In contrast to specialising in 3 or 4 subjects studied in depth at A level, a student pursuing the IB Diploma will maintain more breadth, taking six subjects. These are studied across two years, at least 3 at higher level and although continuously assessed, are mainly examined at the end of year 13, allowing more ‘learning’ time with fewer in-year exam sessions.

Subjects studied must include English or native language, a second language, a social science, an experimental science, and maths, plus an arts course or another subject option. The IB may perhaps appeal to a bright youngster who is undecided on a career, is talented in a wide range of subjects so is unable to narrow down their choices, or an individual who enjoys independent learning. It may less suit a youngster who is set on a very specific career such as becoming a doctor, where in-depth study of the sciences at A-level might be more suitable.

The extended essay, theory of knowledge, creativity and service elements of the course broaden educational experiences, challenging teenagers to apply their knowledge and understanding within areas of personal interest through individual research and community involvement.

For able students, this may appeal more than the defined syllabus boundaries of A Level, developing the ability to think, challenge, evaluate, manage their time, as well as make decisions, all vital skills for further study at university and the future world of work.What are the benefits of A level study in the sixth form when compared with the IB Diploma?

The answer to this question is depth of study within the subject.
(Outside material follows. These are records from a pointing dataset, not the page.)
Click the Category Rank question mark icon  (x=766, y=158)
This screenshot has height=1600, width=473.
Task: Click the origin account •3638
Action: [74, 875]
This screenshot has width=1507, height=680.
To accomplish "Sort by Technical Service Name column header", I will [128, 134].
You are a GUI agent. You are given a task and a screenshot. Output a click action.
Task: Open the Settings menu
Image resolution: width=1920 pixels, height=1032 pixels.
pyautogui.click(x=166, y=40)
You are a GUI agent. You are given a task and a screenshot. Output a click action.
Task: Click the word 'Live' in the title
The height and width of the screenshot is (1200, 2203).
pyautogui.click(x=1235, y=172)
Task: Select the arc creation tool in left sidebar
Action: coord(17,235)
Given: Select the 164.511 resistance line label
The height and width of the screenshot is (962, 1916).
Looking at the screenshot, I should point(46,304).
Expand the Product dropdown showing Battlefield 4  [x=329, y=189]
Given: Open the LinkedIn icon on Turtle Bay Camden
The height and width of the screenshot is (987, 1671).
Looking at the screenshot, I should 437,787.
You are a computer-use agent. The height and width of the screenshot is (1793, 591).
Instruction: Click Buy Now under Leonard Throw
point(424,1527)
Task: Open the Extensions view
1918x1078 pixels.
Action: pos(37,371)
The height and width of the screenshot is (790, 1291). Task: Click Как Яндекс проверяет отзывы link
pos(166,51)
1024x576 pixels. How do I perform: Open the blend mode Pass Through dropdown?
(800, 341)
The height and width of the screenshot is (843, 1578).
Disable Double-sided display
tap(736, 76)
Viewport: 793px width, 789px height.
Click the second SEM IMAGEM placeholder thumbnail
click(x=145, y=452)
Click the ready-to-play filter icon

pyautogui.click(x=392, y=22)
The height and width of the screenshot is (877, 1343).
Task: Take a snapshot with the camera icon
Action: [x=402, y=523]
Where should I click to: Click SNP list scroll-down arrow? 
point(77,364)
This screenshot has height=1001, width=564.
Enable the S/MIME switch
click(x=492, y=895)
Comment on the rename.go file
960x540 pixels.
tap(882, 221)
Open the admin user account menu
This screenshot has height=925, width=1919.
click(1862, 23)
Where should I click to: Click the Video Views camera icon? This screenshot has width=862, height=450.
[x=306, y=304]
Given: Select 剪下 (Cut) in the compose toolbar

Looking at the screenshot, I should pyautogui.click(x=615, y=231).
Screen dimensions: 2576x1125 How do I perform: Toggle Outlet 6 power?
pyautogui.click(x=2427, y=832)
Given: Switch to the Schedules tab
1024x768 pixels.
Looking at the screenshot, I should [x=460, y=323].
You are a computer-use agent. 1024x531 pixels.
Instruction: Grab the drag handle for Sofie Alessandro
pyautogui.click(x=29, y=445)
IB has a focus on breadth of study whilst A level allows for concentrated study in certain subjects. If for example a teenager wishes to be an engineer, doctor or nuclear physicist studying maths and sciences at A Level will provide a much deeper knowledge and understanding of these vital subjects in preparation for study at degree level. If however they wish to be a diplomat, politician or lawyer, a broader curriculum such as the IB Diploma in the sixth form, may lead to a better grounding of knowledge across a whole range of valuable subject areas, prior to university degree level.

For most, academic attainment is linked to interest and enthusiasm for a subject. With many youngsters having either a maths or science bias or a flair for the Arts, A levels allow them to focus their studies in their area of interest. For example a student who gets most enjoyment from languages or literature may find the compulsory study of Maths within the IB a chore.

For assistance in choosing the right sixth form courses, please contact us.

What are the benefits of studying the IB Diploma in the sixth form when compared with A Level study?
With three subjects studied at Higher Level, three at Standard Level, an extended essay and a theory of knowledge course, the answer to this question is to maintain breadth. This may appeal to a youngster who is, as yet, undecided on their chosen career path or has a diverse range of interests in terms of subject enjoyment and consequently wishes to retain as many open doors to possibilities as possible.

Students studying the IB Diploma course are required to study Maths, Sciences and Languages, as well as being encouraged to retain an ‘open mind’ and explore their own learning.

Life requires students to think for themselves and not be ‘spoon fed’ so the ability to think, challenge, evaluate as well as make decisions are all vital skills for life and the future world of work.